Try it → The line holding "At what coordinates should I click to accomplish: Select" and every line after it through the end of the entries below: retype these exactly and nothing more.

Source material →
########################################

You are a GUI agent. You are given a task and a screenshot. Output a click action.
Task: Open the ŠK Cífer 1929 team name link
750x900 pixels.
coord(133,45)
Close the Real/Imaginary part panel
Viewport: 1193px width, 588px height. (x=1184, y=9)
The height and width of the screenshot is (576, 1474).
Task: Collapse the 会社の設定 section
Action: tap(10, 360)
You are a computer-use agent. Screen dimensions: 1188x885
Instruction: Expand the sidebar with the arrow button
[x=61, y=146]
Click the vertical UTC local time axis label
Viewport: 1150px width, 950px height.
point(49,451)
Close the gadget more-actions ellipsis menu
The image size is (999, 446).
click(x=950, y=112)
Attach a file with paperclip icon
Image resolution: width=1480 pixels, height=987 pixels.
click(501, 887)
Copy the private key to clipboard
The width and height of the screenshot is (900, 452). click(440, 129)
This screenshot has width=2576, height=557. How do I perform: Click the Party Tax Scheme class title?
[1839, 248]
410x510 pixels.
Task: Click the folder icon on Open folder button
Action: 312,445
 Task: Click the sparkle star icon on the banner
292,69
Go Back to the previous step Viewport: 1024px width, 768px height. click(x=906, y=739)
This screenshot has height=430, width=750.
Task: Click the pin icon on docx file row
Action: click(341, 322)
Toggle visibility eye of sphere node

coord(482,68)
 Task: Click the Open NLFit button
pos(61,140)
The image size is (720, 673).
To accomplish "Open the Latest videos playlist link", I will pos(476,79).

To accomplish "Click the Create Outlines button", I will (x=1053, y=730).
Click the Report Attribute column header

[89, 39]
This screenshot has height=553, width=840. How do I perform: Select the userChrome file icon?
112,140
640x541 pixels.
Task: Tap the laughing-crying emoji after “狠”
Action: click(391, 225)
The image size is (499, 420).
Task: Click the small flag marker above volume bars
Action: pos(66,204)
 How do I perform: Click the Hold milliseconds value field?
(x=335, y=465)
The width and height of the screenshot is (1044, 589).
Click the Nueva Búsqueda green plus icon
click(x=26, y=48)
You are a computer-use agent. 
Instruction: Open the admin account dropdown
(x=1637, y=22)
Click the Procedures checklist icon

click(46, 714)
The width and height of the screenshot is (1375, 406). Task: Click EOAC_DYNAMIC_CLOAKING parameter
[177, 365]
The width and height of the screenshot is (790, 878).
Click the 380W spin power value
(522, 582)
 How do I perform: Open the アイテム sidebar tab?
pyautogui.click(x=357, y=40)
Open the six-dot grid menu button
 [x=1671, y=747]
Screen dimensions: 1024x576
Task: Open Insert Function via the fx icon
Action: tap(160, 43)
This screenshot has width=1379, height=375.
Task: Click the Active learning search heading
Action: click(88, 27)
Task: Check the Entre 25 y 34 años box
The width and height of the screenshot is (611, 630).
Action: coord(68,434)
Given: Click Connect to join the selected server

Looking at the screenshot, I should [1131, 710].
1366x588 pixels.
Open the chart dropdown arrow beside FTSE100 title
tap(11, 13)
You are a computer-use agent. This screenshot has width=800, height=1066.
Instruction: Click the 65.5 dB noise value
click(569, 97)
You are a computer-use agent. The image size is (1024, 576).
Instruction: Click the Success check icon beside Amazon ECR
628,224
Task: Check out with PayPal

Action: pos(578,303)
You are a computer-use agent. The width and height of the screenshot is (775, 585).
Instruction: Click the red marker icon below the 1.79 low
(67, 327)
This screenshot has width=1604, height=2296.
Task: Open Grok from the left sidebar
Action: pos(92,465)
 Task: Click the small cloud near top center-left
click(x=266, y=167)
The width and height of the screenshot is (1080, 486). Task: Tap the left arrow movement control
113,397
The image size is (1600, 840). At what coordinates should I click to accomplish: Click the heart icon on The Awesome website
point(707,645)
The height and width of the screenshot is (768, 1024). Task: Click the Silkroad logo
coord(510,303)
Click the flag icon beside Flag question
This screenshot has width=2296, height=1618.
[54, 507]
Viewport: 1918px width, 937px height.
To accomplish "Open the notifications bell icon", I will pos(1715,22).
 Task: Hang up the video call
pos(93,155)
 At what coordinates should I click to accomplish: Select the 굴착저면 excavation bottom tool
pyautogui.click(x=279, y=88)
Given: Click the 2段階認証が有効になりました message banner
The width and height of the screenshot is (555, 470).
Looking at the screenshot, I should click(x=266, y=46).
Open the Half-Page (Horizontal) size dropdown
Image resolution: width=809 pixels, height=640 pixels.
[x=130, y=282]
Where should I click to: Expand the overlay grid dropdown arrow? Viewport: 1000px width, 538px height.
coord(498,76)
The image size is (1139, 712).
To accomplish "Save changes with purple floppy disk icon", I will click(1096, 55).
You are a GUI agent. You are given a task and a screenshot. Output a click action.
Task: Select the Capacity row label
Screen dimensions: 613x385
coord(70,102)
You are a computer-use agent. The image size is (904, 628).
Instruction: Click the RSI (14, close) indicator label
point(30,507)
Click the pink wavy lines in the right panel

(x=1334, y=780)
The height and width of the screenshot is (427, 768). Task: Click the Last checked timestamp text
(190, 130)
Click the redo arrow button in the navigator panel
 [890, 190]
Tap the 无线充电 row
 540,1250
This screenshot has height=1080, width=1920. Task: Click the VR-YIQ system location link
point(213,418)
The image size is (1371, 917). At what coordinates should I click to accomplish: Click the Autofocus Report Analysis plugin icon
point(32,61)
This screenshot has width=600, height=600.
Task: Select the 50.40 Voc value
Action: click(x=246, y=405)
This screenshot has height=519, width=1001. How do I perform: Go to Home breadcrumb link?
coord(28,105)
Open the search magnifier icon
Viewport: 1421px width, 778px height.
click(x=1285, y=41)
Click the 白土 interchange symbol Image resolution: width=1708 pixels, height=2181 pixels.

########################################

Reply →
 At what coordinates should I click to accomplish: Select the 굴착저면 excavation bottom tool
pyautogui.click(x=279, y=88)
Given: Click the 2段階認証が有効になりました message banner
The width and height of the screenshot is (555, 470).
Looking at the screenshot, I should click(x=266, y=46).
Open the Half-Page (Horizontal) size dropdown
Image resolution: width=809 pixels, height=640 pixels.
[x=130, y=282]
Where should I click to: Expand the overlay grid dropdown arrow? Viewport: 1000px width, 538px height.
coord(498,76)
The image size is (1139, 712).
To accomplish "Save changes with purple floppy disk icon", I will click(1096, 55).
You are a GUI agent. You are given a task and a screenshot. Output a click action.
Task: Select the Capacity row label
Screen dimensions: 613x385
coord(70,102)
You are a computer-use agent. The image size is (904, 628).
Instruction: Click the RSI (14, close) indicator label
point(30,507)
Click the pink wavy lines in the right panel

(x=1334, y=780)
The height and width of the screenshot is (427, 768). Task: Click the Last checked timestamp text
(190, 130)
Click the redo arrow button in the navigator panel
 [890, 190]
Tap the 无线充电 row
 540,1250
This screenshot has height=1080, width=1920. Task: Click the VR-YIQ system location link
point(213,418)
The image size is (1371, 917). At what coordinates should I click to accomplish: Click the Autofocus Report Analysis plugin icon
point(32,61)
This screenshot has width=600, height=600.
Task: Select the 50.40 Voc value
Action: click(x=246, y=405)
This screenshot has height=519, width=1001. How do I perform: Go to Home breadcrumb link?
coord(28,105)
Open the search magnifier icon
Viewport: 1421px width, 778px height.
click(x=1285, y=41)
Click the 白土 interchange symbol Image resolution: width=1708 pixels, height=2181 pixels.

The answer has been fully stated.